Le gouvernement britannique a annoncé, ce vendredi, l'imposition d'un nouvel ensemble de sanctions ciblant des individus et des entités qu'il accuse d'être impliqués dans des actes de violence et des violations graves commises contre des civils en Syrie, y compris des entités ayant fourni un soutien financier au gouvernement de l'ancien président syrien Bachar el-Assad.
Ciblage des impliqués dans la violence sur la côte syrienne
Le gouvernement britannique a déclaré dans un communiqué officiel que les sanctions touchent des individus impliqués dans les actes de violence survenus dans la région côtière syrienne en mars dernier, ainsi que des violations plus larges commises au cours des années de guerre civile.

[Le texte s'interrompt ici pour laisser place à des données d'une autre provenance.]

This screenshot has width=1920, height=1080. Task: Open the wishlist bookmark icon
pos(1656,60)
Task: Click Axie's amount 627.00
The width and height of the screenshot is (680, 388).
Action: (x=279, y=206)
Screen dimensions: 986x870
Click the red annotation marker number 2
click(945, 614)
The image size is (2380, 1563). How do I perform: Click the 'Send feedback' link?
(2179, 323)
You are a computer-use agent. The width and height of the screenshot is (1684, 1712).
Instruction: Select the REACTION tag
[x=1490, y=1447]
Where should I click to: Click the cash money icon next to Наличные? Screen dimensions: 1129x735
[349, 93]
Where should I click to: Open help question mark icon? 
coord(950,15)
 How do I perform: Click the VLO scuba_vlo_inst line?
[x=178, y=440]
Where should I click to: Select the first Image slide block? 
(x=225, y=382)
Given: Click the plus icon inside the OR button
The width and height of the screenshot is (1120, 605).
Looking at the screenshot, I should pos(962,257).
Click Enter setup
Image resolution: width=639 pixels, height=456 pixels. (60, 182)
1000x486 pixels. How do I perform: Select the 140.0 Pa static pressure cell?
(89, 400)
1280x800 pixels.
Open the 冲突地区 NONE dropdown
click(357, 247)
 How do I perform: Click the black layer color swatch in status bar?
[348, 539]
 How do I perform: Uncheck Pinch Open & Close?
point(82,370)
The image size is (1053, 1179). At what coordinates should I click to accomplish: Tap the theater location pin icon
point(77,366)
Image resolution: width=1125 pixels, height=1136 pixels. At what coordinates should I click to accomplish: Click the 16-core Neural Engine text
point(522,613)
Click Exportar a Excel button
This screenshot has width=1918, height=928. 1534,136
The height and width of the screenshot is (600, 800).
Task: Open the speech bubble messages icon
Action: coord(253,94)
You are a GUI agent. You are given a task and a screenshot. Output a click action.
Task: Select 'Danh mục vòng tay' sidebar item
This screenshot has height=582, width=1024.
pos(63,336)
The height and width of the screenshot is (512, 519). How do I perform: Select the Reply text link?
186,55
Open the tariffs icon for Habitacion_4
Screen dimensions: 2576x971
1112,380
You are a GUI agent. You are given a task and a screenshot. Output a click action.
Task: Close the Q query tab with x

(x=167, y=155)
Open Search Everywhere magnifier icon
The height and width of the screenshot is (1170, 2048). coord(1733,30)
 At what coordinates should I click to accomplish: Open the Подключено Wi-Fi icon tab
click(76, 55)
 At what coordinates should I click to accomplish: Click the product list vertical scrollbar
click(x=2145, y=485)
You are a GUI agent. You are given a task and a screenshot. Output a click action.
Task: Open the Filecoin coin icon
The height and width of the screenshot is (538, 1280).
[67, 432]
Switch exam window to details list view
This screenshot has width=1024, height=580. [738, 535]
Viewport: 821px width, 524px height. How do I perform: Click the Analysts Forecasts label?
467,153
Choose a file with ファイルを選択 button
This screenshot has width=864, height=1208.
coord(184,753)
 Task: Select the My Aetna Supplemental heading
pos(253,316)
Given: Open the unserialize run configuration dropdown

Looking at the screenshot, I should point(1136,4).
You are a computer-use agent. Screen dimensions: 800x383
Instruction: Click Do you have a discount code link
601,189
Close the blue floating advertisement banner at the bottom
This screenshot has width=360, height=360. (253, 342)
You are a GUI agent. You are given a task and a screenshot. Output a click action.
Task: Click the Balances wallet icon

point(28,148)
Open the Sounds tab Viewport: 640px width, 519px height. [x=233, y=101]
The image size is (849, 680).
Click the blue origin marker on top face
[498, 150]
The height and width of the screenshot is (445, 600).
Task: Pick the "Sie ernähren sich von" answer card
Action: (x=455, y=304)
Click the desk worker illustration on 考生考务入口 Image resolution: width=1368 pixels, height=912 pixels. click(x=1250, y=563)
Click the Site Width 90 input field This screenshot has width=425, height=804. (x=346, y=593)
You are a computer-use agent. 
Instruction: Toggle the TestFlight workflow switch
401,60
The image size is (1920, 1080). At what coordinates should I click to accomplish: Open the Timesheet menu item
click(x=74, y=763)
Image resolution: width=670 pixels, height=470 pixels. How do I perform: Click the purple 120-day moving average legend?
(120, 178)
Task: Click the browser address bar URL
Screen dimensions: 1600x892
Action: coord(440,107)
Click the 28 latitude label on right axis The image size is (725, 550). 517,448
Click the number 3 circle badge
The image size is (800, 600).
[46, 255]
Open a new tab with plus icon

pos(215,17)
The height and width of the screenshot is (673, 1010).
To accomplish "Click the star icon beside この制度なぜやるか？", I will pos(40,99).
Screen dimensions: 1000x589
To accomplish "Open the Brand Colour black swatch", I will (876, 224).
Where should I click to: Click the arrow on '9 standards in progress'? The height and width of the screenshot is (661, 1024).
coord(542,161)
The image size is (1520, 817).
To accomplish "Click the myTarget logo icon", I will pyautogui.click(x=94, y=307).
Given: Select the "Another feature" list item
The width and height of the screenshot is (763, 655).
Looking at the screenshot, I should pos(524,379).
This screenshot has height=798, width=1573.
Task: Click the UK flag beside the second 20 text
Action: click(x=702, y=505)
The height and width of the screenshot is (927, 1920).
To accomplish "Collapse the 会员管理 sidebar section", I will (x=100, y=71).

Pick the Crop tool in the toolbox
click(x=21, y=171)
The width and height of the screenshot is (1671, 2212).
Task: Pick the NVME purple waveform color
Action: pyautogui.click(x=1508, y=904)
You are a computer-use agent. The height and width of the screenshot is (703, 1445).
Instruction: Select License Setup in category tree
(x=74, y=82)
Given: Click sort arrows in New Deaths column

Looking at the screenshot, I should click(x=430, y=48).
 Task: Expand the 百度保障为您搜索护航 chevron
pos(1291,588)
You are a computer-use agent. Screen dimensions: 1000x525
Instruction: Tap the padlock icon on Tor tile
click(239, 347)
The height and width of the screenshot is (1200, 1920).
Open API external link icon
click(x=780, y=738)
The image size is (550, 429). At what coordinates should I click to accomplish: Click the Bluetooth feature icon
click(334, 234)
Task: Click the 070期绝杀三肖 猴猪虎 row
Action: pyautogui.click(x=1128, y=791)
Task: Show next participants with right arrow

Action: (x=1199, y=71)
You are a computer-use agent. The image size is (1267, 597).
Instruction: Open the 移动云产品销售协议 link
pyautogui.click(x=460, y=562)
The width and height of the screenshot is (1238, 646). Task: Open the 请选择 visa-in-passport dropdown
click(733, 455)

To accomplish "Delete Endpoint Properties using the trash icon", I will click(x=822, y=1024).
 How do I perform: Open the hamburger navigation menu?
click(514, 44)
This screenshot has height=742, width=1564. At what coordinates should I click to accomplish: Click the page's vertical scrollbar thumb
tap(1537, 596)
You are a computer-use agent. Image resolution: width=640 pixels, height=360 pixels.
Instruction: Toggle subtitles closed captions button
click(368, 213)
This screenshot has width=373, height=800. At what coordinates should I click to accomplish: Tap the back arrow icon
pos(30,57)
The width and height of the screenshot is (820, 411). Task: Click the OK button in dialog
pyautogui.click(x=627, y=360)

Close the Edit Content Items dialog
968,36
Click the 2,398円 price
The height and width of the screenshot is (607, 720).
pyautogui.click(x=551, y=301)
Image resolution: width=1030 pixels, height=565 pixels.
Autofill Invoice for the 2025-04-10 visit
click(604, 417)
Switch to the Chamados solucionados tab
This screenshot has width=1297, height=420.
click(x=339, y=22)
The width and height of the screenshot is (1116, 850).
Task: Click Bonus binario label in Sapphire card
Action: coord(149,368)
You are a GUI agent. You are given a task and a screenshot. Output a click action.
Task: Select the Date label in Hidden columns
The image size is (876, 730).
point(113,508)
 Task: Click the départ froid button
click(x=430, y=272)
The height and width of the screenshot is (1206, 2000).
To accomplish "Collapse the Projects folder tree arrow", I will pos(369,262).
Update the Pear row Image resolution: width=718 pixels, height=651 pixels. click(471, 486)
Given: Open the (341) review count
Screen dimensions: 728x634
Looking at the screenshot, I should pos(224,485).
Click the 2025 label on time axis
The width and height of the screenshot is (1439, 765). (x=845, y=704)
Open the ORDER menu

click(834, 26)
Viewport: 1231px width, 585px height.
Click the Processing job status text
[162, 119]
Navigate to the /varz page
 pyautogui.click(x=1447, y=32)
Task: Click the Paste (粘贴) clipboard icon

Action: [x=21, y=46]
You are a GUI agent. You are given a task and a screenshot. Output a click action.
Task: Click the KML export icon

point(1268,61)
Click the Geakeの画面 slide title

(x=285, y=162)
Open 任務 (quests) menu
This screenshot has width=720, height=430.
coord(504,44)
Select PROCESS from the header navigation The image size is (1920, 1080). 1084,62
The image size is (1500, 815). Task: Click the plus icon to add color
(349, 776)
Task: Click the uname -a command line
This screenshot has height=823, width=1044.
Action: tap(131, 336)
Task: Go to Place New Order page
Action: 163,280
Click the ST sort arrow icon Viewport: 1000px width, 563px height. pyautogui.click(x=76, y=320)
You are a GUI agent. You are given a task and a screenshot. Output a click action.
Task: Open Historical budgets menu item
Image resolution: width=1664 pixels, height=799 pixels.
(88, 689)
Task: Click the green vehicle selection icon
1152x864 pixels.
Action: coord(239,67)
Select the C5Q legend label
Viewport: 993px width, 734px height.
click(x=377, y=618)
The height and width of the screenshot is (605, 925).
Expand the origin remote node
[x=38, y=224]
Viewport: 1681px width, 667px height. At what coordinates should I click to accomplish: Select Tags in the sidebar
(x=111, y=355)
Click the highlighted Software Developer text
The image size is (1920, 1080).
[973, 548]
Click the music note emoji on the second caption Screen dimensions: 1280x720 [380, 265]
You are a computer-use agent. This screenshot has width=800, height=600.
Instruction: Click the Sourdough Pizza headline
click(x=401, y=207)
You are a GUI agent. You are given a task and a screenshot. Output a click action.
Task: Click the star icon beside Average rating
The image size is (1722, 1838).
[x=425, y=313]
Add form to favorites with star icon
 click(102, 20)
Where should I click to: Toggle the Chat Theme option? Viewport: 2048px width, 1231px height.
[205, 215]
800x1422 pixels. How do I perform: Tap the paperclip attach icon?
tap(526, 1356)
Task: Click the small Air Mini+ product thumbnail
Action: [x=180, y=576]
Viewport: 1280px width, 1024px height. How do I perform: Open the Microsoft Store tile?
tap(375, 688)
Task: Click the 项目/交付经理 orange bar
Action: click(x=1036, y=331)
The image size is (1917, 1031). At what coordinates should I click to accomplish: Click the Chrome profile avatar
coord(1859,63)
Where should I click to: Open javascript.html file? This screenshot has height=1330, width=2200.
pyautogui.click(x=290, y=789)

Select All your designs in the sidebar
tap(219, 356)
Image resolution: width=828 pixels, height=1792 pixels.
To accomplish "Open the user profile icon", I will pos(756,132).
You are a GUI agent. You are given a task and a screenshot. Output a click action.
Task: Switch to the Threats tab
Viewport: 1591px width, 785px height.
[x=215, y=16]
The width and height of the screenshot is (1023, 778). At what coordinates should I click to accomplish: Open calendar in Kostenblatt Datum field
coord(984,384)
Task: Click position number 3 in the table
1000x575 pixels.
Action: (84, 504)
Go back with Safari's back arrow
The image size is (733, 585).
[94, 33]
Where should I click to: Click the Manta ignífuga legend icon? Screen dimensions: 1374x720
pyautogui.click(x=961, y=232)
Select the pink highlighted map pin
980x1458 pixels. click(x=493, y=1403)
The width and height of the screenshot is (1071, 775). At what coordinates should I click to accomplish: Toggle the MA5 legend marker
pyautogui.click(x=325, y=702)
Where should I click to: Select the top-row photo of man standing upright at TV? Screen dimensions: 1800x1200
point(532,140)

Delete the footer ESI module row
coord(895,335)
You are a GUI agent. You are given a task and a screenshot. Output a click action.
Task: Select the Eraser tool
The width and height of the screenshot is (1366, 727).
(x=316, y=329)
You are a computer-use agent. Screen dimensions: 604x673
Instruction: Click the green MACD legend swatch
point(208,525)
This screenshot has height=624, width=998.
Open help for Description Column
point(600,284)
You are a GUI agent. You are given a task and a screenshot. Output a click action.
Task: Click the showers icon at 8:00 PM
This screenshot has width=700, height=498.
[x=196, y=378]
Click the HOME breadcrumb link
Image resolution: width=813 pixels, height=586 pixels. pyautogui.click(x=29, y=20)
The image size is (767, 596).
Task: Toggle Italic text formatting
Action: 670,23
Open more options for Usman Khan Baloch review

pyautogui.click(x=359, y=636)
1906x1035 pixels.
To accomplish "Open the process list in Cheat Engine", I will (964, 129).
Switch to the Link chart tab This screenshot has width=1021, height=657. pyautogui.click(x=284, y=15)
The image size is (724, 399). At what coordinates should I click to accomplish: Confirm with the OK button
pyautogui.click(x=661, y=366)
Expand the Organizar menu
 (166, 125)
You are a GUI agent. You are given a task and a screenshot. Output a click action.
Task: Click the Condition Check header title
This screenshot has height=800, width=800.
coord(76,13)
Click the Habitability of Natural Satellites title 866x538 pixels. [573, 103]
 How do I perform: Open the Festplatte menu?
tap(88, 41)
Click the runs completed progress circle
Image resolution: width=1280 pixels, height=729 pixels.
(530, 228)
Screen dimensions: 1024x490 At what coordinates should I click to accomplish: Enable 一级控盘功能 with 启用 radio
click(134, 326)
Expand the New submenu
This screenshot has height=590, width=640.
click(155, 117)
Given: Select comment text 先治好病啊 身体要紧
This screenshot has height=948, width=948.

Le communiqué précise que les mesures incluent 3 entités et 6 individus appartenant à des factions armées actives en Syrie, parmi lesquelles les factions Sultan Murad, Suleiman Shah et Hamzat.
Coïncidence avec une procédure judiciaire interne
Cette initiative britannique intervient un jour seulement après que le président de la Commission nationale indépendante d'enquête sur les événements de la côte syrienne, le juge Joumaa Al-Anzi, a annoncé que la deuxième session des procès des accusés d'avoir commis des violations lors de ces événements se tiendra jeudi à Alep.
Procès publics et message politique
Al-Anzi a déclaré dans un post sur la plateforme “X” que la tenue de sessions publiques ouvertes confirme “la détermination du gouvernement syrien à adopter la transparence et à briser le cycle de la violence et de l'impunité”, soulignant que ces procès visent à protéger les droits des accusés de toutes les parties et à renforcer la surveillance communautaire sur le fonctionnement de la justice.
Il a également indiqué que des organisations de droits humains internationales et civiles assisteront aux sessions de procès, dans une démarche visant à renforcer la crédibilité internationale du processus judiciaire.
Justice transitionnelle... un dossier lourd
Al-Anzi a ajouté que “des millions de Syriens attendent le lancement d'un processus de justice transitionnelle de manière plus large”, notant que l'ampleur du dossier nécessite un effort et une préparation prolongés pour tenir responsables des milliers d'individus impliqués dans les crimes et violations qui ont eu lieu sous le régime précédent.
14 accusés devant la justice
Les premières sessions de procès publiques ont débuté le 18 novembre dernier, impliquant 14 accusés d'avoir commis des violations lors des événements de la côte qui ont eu lieu le 6 mars, dans le palais de justice d'Alep, en présence des proches des victimes, selon l'agence de presse syrienne “SANA”.
La première partie des procès a inclus 7 détenus des vestiges du régime précédent accusés d'incitation à la discorde sectaire, de vol et d'agression contre les forces de sécurité intérieure et l'armée syrienne, leurs sessions devant reprendre le 18 décembre.
Tandis que la deuxième partie a inclus 7 éléments accusés de crimes de meurtre et de vol, leurs sessions ayant été suspendues jusqu'au 25 décembre.
Contexte des événements
Les régions côtières syriennes, notamment Lattaquié, Tartous et Baniyas, ont connu le 6 mars dernier des affrontements sanglants et des actes de violence touchant des civils et des membres de la sécurité publique. Le gouvernement syrien avait alors accusé des miliciens loyaux à l'ancien président Bachar el-Assad d'être derrière les attaques et d'avoir exécuté des dizaines de personnes.
Des manifestations ont également eu lieu dans certaines zones côtières en novembre, exprimant des revendications politiques, y compris l'appel à une décentralisation administrative élargie.
Message international double
Des observateurs estiment que les sanctions britanniques portent un message double : renforcer la pression internationale sur les personnes impliquées dans les violations, tout en surveillant le processus judiciaire interne en Syrie, dans un contexte de demandes croissantes pour garantir la justice et la responsabilité et éviter la répétition du cycle de violence.